Pour ces dépassements d’honoraires sur les actes (chirurgie de tous types, radiologie, endoscopie, etc..)  les mutuelles n’avait qu’un rêve. Cesser de mettre largement largement la main à la poche, trop selon leur goût. N’importe qui, moyennant finances, pouvait s’assurer sur des dépassements d’honoraires très élevés, jusqu’à 600% du tarif de base de la sécu.  Beaucoup d’entreprises avaient pu négocier des contrats de groupe intéressants, pas trop onéreux, et permettant des taux de  prises en charge correcte de hauts dépassements d’honoraires. Les mutuelles ne l’entendent pas de cette oreille, elles appellent cela un dispositif inflationniste. En effet, médecins et patients prenaient de plus en plus l’habitude d’aligner les dépassements d’honoraires sur les taux de remboursement des patients.

Or la logique de la mutualité n’est pas de rembourser des dépassements élevés à ses  assurés, même s’ils déboursent plein pour cela. La logique des mutuelles, c’est de privilégier un dispositif tendant vers le remboursement de tarifs connus à l’avance.

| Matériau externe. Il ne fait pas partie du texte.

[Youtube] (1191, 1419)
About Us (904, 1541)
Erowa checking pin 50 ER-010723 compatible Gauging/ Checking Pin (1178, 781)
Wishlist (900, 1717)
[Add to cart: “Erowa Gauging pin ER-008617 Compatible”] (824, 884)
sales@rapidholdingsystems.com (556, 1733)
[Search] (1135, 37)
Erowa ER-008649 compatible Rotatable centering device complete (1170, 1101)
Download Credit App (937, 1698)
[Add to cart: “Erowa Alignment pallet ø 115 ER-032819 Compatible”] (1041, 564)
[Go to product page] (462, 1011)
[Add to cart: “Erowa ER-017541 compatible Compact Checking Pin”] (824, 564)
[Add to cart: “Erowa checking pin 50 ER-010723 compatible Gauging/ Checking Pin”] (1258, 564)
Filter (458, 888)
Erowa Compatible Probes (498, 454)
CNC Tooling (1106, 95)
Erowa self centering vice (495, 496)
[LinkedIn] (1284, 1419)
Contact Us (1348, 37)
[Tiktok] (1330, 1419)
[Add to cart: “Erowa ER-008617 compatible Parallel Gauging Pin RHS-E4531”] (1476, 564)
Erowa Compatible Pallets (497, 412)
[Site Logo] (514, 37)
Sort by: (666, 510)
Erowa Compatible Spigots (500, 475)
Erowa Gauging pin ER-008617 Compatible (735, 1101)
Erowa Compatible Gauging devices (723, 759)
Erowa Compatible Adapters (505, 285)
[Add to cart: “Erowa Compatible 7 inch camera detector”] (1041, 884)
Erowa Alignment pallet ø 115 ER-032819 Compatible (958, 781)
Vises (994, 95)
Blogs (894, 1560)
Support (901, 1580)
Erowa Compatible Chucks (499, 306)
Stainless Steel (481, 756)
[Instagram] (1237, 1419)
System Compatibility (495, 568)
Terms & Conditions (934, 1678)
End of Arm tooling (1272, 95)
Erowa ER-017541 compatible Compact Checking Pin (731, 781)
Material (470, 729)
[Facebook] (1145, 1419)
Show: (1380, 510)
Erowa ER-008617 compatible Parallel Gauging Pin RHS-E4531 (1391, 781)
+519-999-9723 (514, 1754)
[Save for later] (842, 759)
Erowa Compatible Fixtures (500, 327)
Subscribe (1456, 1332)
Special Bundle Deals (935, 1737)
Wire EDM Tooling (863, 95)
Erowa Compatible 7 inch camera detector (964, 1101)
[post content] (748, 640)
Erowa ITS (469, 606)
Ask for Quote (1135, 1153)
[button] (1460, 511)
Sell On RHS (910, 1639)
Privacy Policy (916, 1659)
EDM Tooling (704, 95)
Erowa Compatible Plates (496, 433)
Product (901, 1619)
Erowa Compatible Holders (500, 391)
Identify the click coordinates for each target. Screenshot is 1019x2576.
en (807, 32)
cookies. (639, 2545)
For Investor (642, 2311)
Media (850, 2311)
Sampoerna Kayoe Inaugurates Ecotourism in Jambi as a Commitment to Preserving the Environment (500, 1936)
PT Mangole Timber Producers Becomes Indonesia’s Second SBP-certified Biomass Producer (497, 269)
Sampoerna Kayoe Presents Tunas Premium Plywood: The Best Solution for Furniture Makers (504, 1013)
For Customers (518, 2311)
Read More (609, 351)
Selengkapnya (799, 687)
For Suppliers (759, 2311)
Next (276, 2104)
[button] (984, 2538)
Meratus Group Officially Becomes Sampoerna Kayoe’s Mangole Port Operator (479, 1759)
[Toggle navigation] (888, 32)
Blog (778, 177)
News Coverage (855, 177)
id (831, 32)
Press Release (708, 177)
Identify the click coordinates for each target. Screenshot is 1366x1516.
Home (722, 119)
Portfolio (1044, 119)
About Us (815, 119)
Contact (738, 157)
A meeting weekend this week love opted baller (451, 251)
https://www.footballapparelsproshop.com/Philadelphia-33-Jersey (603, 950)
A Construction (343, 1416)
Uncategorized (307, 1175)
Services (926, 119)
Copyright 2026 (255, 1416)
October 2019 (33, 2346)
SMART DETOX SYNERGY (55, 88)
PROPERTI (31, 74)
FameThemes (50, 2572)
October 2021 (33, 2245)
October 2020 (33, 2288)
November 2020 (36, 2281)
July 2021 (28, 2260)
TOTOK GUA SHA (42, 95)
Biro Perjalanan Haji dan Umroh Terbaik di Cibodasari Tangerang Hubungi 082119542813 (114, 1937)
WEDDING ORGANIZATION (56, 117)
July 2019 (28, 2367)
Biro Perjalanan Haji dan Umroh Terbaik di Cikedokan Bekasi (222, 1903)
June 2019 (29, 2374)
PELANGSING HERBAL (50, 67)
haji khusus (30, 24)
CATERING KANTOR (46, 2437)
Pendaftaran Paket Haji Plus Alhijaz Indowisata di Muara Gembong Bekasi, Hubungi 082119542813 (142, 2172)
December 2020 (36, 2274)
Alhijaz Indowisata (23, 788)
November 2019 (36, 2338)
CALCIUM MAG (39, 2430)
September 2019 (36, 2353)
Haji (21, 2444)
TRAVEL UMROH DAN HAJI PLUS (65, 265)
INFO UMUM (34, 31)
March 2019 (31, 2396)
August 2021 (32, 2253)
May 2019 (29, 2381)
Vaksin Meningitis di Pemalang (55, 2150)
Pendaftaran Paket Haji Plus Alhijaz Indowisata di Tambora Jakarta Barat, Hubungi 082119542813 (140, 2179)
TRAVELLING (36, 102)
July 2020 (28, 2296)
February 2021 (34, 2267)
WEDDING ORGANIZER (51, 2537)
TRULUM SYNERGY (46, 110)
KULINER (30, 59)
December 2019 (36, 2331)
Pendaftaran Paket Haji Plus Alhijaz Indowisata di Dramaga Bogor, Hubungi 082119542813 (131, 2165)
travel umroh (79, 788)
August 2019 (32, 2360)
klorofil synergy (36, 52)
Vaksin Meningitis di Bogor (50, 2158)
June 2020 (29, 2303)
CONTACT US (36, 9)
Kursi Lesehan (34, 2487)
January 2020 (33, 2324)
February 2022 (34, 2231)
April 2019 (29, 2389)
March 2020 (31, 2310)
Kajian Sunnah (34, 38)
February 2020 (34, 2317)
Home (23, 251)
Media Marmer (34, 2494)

Dans cette logique la, le coup de la généralisation de la complémentaire santé était le coup de génie.

Car les mutuelles se fichent un peu des patients qui s’assurent pour cher. Ce qu’elles préfèrent c’est rembourser pour moins cher. Et savoir d’avance ce qu’elles auront à rembourser. Alors, caché dans ce rare et soit-disant égalitaire élan collectif de généralisation de complémentaires, elles ont plafonné les remboursements. Et la, les patients n’ont rien vu venir… pas vu, mais pas vu du tout.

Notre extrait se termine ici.